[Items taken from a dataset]
= = =

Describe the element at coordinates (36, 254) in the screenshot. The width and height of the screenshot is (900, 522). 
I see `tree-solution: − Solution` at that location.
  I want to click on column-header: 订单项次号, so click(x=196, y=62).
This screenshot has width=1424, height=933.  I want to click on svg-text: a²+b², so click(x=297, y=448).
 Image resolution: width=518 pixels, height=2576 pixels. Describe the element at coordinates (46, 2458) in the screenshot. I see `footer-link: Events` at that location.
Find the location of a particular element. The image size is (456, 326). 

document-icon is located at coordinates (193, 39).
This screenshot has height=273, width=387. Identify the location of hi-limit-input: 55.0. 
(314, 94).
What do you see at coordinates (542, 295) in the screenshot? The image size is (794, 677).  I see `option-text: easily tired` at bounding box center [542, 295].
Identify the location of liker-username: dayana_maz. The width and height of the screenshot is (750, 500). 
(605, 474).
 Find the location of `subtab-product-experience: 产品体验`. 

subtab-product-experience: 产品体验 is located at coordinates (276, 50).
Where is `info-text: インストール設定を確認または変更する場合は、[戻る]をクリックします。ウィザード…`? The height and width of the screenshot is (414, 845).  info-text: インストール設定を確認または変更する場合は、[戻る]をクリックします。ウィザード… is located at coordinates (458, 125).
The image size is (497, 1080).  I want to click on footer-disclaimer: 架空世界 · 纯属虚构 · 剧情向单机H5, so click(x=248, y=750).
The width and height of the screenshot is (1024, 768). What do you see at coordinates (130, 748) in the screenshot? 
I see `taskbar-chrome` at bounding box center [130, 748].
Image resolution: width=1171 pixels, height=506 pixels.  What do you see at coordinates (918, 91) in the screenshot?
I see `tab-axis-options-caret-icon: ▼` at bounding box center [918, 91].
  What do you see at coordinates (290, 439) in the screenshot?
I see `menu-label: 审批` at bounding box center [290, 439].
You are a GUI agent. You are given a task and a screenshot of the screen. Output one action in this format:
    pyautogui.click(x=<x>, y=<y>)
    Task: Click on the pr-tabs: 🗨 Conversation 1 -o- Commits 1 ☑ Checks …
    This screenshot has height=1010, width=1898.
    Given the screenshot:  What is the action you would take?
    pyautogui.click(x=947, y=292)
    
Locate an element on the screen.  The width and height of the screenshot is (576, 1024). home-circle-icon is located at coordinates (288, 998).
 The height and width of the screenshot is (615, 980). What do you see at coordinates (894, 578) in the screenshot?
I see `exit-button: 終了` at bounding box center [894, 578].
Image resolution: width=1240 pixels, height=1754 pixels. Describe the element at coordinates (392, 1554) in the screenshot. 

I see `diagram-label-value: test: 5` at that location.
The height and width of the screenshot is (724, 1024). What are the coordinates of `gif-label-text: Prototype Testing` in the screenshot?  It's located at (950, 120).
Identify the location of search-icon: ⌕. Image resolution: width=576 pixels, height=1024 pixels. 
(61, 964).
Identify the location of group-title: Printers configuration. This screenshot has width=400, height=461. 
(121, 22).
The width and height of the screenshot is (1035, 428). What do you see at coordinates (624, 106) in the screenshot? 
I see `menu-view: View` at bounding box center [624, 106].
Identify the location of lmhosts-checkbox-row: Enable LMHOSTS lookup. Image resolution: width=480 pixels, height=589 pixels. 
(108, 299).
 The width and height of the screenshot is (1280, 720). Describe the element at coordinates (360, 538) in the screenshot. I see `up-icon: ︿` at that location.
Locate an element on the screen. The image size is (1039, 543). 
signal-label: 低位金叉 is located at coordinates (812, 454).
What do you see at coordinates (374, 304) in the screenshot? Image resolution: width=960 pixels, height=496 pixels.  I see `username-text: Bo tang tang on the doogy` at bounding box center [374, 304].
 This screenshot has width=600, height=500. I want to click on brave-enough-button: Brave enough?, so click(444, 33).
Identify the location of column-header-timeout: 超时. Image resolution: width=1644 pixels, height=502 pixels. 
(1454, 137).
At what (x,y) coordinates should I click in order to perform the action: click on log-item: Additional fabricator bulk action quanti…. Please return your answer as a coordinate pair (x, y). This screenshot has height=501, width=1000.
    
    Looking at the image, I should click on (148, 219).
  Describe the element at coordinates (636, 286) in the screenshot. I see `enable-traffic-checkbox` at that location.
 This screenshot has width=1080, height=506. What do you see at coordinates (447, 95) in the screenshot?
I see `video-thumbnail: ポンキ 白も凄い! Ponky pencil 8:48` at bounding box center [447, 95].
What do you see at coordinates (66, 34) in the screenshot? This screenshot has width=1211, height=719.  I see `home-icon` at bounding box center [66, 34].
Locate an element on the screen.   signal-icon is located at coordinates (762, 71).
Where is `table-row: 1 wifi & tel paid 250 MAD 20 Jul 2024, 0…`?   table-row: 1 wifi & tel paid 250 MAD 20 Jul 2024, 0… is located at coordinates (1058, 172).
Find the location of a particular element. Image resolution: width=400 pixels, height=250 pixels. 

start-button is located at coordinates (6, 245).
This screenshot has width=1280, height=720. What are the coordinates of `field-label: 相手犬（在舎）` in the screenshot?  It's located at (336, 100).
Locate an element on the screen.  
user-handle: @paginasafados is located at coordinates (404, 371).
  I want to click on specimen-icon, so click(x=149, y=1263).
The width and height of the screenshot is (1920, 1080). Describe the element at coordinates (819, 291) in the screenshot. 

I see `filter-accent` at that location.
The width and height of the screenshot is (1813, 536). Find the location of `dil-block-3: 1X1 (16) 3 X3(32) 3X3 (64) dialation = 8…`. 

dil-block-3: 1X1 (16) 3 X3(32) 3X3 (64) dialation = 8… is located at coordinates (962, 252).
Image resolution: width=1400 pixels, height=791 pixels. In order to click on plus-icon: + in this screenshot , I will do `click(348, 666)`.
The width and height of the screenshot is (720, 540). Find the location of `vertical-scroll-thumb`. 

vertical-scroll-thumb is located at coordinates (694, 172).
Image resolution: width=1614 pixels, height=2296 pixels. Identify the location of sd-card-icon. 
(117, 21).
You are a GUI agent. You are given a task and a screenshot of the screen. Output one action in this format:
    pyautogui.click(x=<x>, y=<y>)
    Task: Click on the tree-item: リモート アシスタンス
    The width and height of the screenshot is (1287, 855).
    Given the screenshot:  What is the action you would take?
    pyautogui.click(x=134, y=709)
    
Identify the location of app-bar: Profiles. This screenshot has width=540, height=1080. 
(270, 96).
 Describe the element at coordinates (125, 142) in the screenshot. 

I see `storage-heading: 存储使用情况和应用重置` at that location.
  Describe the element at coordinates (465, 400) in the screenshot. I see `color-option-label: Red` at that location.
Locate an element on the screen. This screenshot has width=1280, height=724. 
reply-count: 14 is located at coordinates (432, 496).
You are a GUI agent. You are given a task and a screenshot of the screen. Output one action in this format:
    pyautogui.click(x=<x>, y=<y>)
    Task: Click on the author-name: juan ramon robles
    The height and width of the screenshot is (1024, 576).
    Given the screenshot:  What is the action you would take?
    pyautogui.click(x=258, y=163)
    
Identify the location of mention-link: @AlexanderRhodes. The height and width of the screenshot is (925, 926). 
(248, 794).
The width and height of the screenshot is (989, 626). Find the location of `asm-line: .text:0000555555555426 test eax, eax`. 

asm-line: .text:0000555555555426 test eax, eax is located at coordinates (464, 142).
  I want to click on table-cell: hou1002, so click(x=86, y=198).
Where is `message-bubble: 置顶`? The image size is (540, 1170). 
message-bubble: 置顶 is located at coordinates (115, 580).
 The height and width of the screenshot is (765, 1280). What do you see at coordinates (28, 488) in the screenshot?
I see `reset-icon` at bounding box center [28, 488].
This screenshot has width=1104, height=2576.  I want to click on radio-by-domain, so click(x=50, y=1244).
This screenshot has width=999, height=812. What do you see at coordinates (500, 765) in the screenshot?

= = =

Repeat every line of the listing above word for word, changing nothing.

- _FINISHED TASK_
Describe the element at coordinates (36, 254) in the screenshot. The width and height of the screenshot is (900, 522). 
I see `tree-solution: − Solution` at that location.
  I want to click on column-header: 订单项次号, so click(x=196, y=62).
This screenshot has width=1424, height=933.  I want to click on svg-text: a²+b², so click(x=297, y=448).
 Image resolution: width=518 pixels, height=2576 pixels. Describe the element at coordinates (46, 2458) in the screenshot. I see `footer-link: Events` at that location.
Find the location of a particular element. The image size is (456, 326). 

document-icon is located at coordinates (193, 39).
This screenshot has height=273, width=387. Identify the location of hi-limit-input: 55.0. 
(314, 94).
What do you see at coordinates (542, 295) in the screenshot? The image size is (794, 677).  I see `option-text: easily tired` at bounding box center [542, 295].
Identify the location of liker-username: dayana_maz. The width and height of the screenshot is (750, 500). 
(605, 474).
 Find the location of `subtab-product-experience: 产品体验`. 

subtab-product-experience: 产品体验 is located at coordinates (276, 50).
Where is `info-text: インストール設定を確認または変更する場合は、[戻る]をクリックします。ウィザード…`? The height and width of the screenshot is (414, 845).  info-text: インストール設定を確認または変更する場合は、[戻る]をクリックします。ウィザード… is located at coordinates (458, 125).
The image size is (497, 1080).  I want to click on footer-disclaimer: 架空世界 · 纯属虚构 · 剧情向单机H5, so click(x=248, y=750).
The width and height of the screenshot is (1024, 768). What do you see at coordinates (130, 748) in the screenshot? 
I see `taskbar-chrome` at bounding box center [130, 748].
Image resolution: width=1171 pixels, height=506 pixels.  What do you see at coordinates (918, 91) in the screenshot?
I see `tab-axis-options-caret-icon: ▼` at bounding box center [918, 91].
  What do you see at coordinates (290, 439) in the screenshot?
I see `menu-label: 审批` at bounding box center [290, 439].
You are a GUI agent. You are given a task and a screenshot of the screen. Output one action in this format:
    pyautogui.click(x=<x>, y=<y>)
    Task: Click on the pr-tabs: 🗨 Conversation 1 -o- Commits 1 ☑ Checks …
    This screenshot has height=1010, width=1898.
    Given the screenshot:  What is the action you would take?
    pyautogui.click(x=947, y=292)
    
Locate an element on the screen.  The width and height of the screenshot is (576, 1024). home-circle-icon is located at coordinates (288, 998).
 The height and width of the screenshot is (615, 980). What do you see at coordinates (894, 578) in the screenshot?
I see `exit-button: 終了` at bounding box center [894, 578].
Image resolution: width=1240 pixels, height=1754 pixels. Describe the element at coordinates (392, 1554) in the screenshot. 

I see `diagram-label-value: test: 5` at that location.
The height and width of the screenshot is (724, 1024). What are the coordinates of `gif-label-text: Prototype Testing` in the screenshot?  It's located at (950, 120).
Identify the location of search-icon: ⌕. Image resolution: width=576 pixels, height=1024 pixels. 
(61, 964).
Identify the location of group-title: Printers configuration. This screenshot has width=400, height=461. 
(121, 22).
The width and height of the screenshot is (1035, 428). What do you see at coordinates (624, 106) in the screenshot? 
I see `menu-view: View` at bounding box center [624, 106].
Identify the location of lmhosts-checkbox-row: Enable LMHOSTS lookup. Image resolution: width=480 pixels, height=589 pixels. 
(108, 299).
 The width and height of the screenshot is (1280, 720). Describe the element at coordinates (360, 538) in the screenshot. I see `up-icon: ︿` at that location.
Locate an element on the screen. The image size is (1039, 543). 
signal-label: 低位金叉 is located at coordinates (812, 454).
What do you see at coordinates (374, 304) in the screenshot? Image resolution: width=960 pixels, height=496 pixels.  I see `username-text: Bo tang tang on the doogy` at bounding box center [374, 304].
 This screenshot has width=600, height=500. I want to click on brave-enough-button: Brave enough?, so click(444, 33).
Identify the location of column-header-timeout: 超时. Image resolution: width=1644 pixels, height=502 pixels. 
(1454, 137).
At what (x,y) coordinates should I click in order to perform the action: click on log-item: Additional fabricator bulk action quanti…. Please return your answer as a coordinate pair (x, y). This screenshot has height=501, width=1000.
    
    Looking at the image, I should click on (148, 219).
  Describe the element at coordinates (636, 286) in the screenshot. I see `enable-traffic-checkbox` at that location.
 This screenshot has width=1080, height=506. What do you see at coordinates (447, 95) in the screenshot?
I see `video-thumbnail: ポンキ 白も凄い! Ponky pencil 8:48` at bounding box center [447, 95].
What do you see at coordinates (66, 34) in the screenshot? This screenshot has width=1211, height=719.  I see `home-icon` at bounding box center [66, 34].
Locate an element on the screen.   signal-icon is located at coordinates (762, 71).
Where is `table-row: 1 wifi & tel paid 250 MAD 20 Jul 2024, 0…`?   table-row: 1 wifi & tel paid 250 MAD 20 Jul 2024, 0… is located at coordinates (1058, 172).
Find the location of a particular element. Image resolution: width=400 pixels, height=250 pixels. 

start-button is located at coordinates (6, 245).
This screenshot has width=1280, height=720. What are the coordinates of `field-label: 相手犬（在舎）` in the screenshot?  It's located at (336, 100).
Locate an element on the screen.  
user-handle: @paginasafados is located at coordinates (404, 371).
  I want to click on specimen-icon, so click(x=149, y=1263).
The width and height of the screenshot is (1920, 1080). Describe the element at coordinates (819, 291) in the screenshot. 

I see `filter-accent` at that location.
The width and height of the screenshot is (1813, 536). Find the location of `dil-block-3: 1X1 (16) 3 X3(32) 3X3 (64) dialation = 8…`. 

dil-block-3: 1X1 (16) 3 X3(32) 3X3 (64) dialation = 8… is located at coordinates (962, 252).
Image resolution: width=1400 pixels, height=791 pixels. In order to click on plus-icon: + in this screenshot , I will do `click(348, 666)`.
The width and height of the screenshot is (720, 540). Find the location of `vertical-scroll-thumb`. 

vertical-scroll-thumb is located at coordinates (694, 172).
Image resolution: width=1614 pixels, height=2296 pixels. Identify the location of sd-card-icon. 
(117, 21).
You are a GUI agent. You are given a task and a screenshot of the screen. Output one action in this format:
    pyautogui.click(x=<x>, y=<y>)
    Task: Click on the tree-item: リモート アシスタンス
    The width and height of the screenshot is (1287, 855).
    Given the screenshot:  What is the action you would take?
    pyautogui.click(x=134, y=709)
    
Identify the location of app-bar: Profiles. This screenshot has width=540, height=1080. 
(270, 96).
 Describe the element at coordinates (125, 142) in the screenshot. 

I see `storage-heading: 存储使用情况和应用重置` at that location.
  Describe the element at coordinates (465, 400) in the screenshot. I see `color-option-label: Red` at that location.
Locate an element on the screen. This screenshot has width=1280, height=724. 
reply-count: 14 is located at coordinates (432, 496).
You are a GUI agent. You are given a task and a screenshot of the screen. Output one action in this format:
    pyautogui.click(x=<x>, y=<y>)
    Task: Click on the author-name: juan ramon robles
    The height and width of the screenshot is (1024, 576).
    Given the screenshot:  What is the action you would take?
    pyautogui.click(x=258, y=163)
    
Identify the location of mention-link: @AlexanderRhodes. The height and width of the screenshot is (925, 926). 
(248, 794).
The width and height of the screenshot is (989, 626). Find the location of `asm-line: .text:0000555555555426 test eax, eax`. 

asm-line: .text:0000555555555426 test eax, eax is located at coordinates (464, 142).
  I want to click on table-cell: hou1002, so click(x=86, y=198).
Where is `message-bubble: 置顶`? The image size is (540, 1170). 
message-bubble: 置顶 is located at coordinates (115, 580).
 The height and width of the screenshot is (765, 1280). What do you see at coordinates (28, 488) in the screenshot?
I see `reset-icon` at bounding box center [28, 488].
This screenshot has width=1104, height=2576.  I want to click on radio-by-domain, so click(x=50, y=1244).
This screenshot has width=999, height=812. What do you see at coordinates (500, 765) in the screenshot?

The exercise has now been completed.